= ThisFlag Movement =

Zimbabwean social and political movement

The #ThisFlag movement is a social and political movement stemming from disapproval of the falling economic conditions of Zimbabwe. The name of the hashtag originated from Pastor Evan Mawarire's 2016 online video in which he reflects over the symbolism behind the flag of Zimbabwe. Many people related to the sentiment of the video, sparking thousands of views on his video and followers in Mawarire's calls for peaceful protests against the Mugabe administration.

== Background ==
After the colony of Rhodesia became the free state of Zimbabwe in 1980, the country faced difficulties making changes to the governmental system. Zimbabwe has faced difficult economic times since the middle of the 1990s as a result of a combination of events, namely new government implemented programs, war participation, and internationally imposed export sanctions. In particular, Zimbabwe has had a strenuous relationship with the United Kingdom, which resulted in the removal of foreign aid and economic sanctions against Zimbabwe. These actions were impactful on the country's economy because agriculture and the exporting of those goods greatly contributed to Zimbabwe's GDP.

== Movement origins ==
On April 19, 2016, Mawarire posted a video to Facebook reflecting on what the Zimbabwean flag stands for and how he believes the government is not meeting those standards.
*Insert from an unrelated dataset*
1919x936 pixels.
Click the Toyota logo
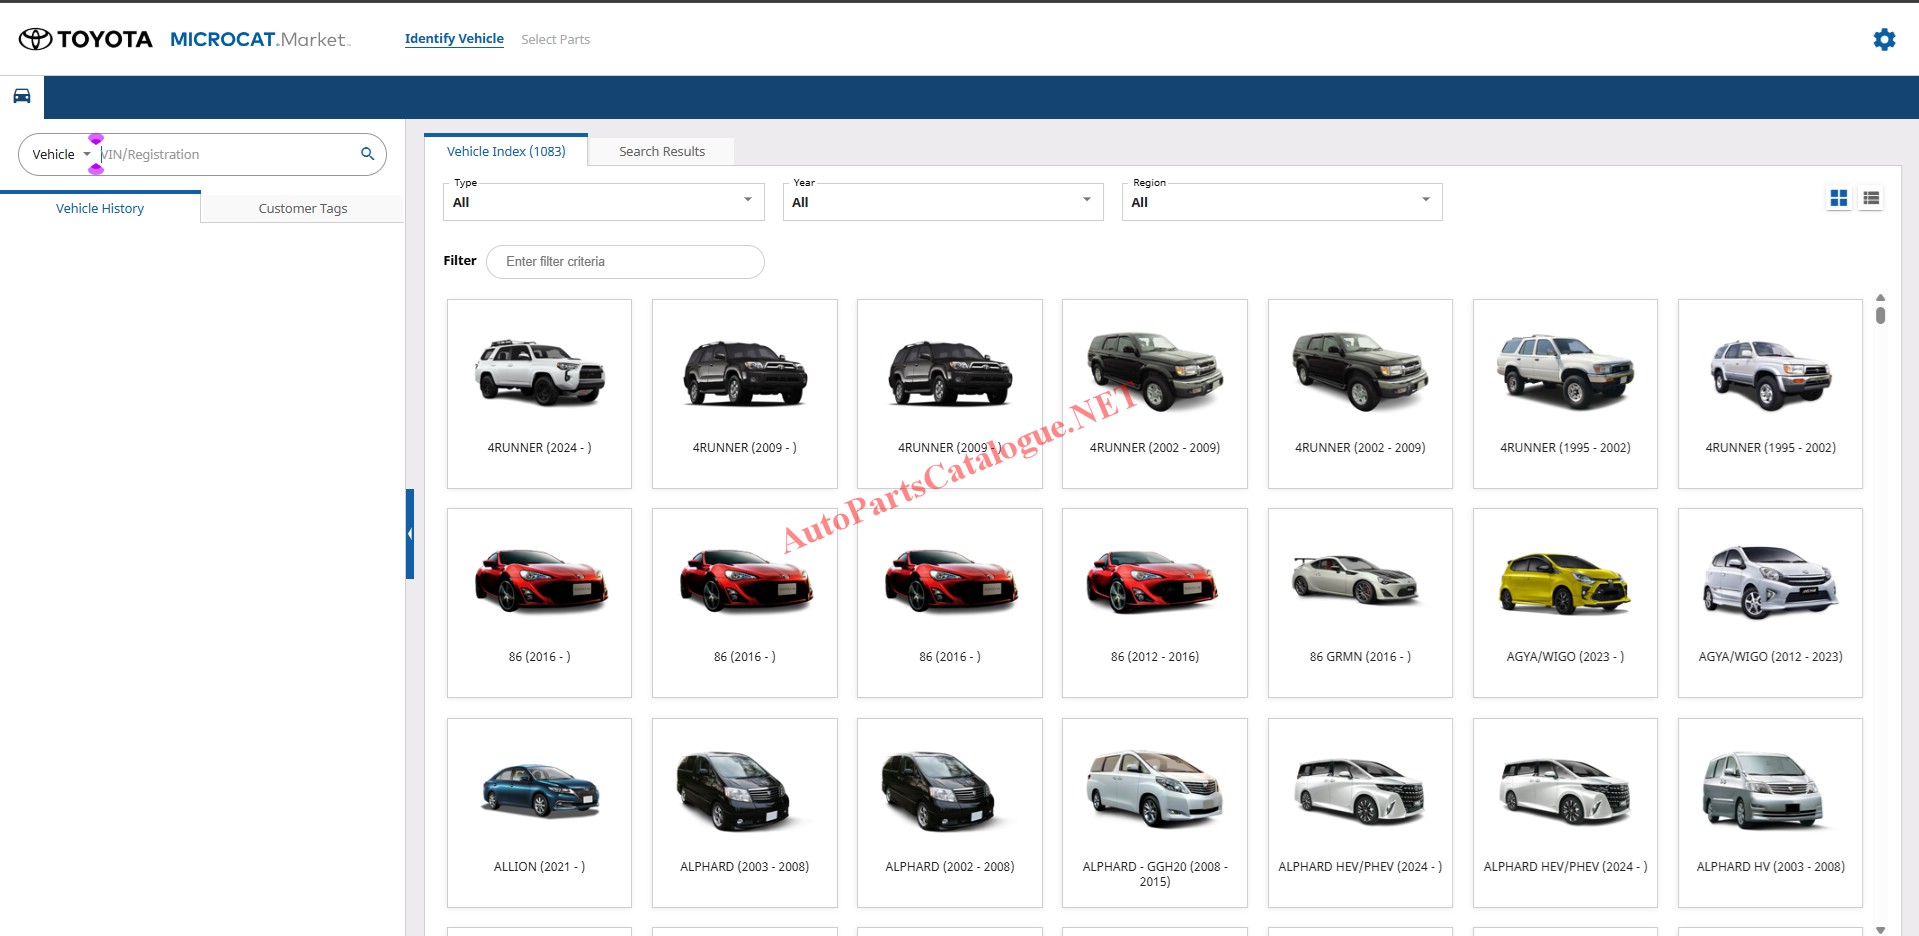(86, 39)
His words gained traction with many people, especially the youth, leading to a 25-day online campaign in the form of videos. The citizens of Zimbabwe were able to comment on their disapprovals of the government, focusing in not only on the loss of their own aspirations but also pointing out the existing governmental corruption. On July 5, 2016, the movement continued when Mawarire urged people to boycott work by staying home. The call to stay home worked, and the government accused Mawarire of betraying Zimbabwe, which is a criminal offense in the country. Street vendors began selling flags as the movement caught on, which indirectly supported the movement. The government responded to the new symbolism of the flag by banning the wearing of the Zimbabwean flag around one's neck as Mawarire had done in his original video. Another facet of this movement was the encouragement of petitioning bond notes and calling for the removal of the cabinet minister.

== Widespread effects ==
The #ThisFlag movement has spread outside of Zimbabwe. Robert Mugabe denounced the existence of gay Zimbabweans at a United Nations conference in 2015. He specifically asserts that the acceptance of LGBTQI+ people is not African, and he relates them in his rhetoric to perverts. The marginalized LGBTQI+ community of Zimbabwe has used the momentum of the #ThisFlag movement to launch an online project called "The Tatelicious movement." This online movement specifically focuses on changing the public opinion and informing a better narrative for transgender people in Zimbabwe.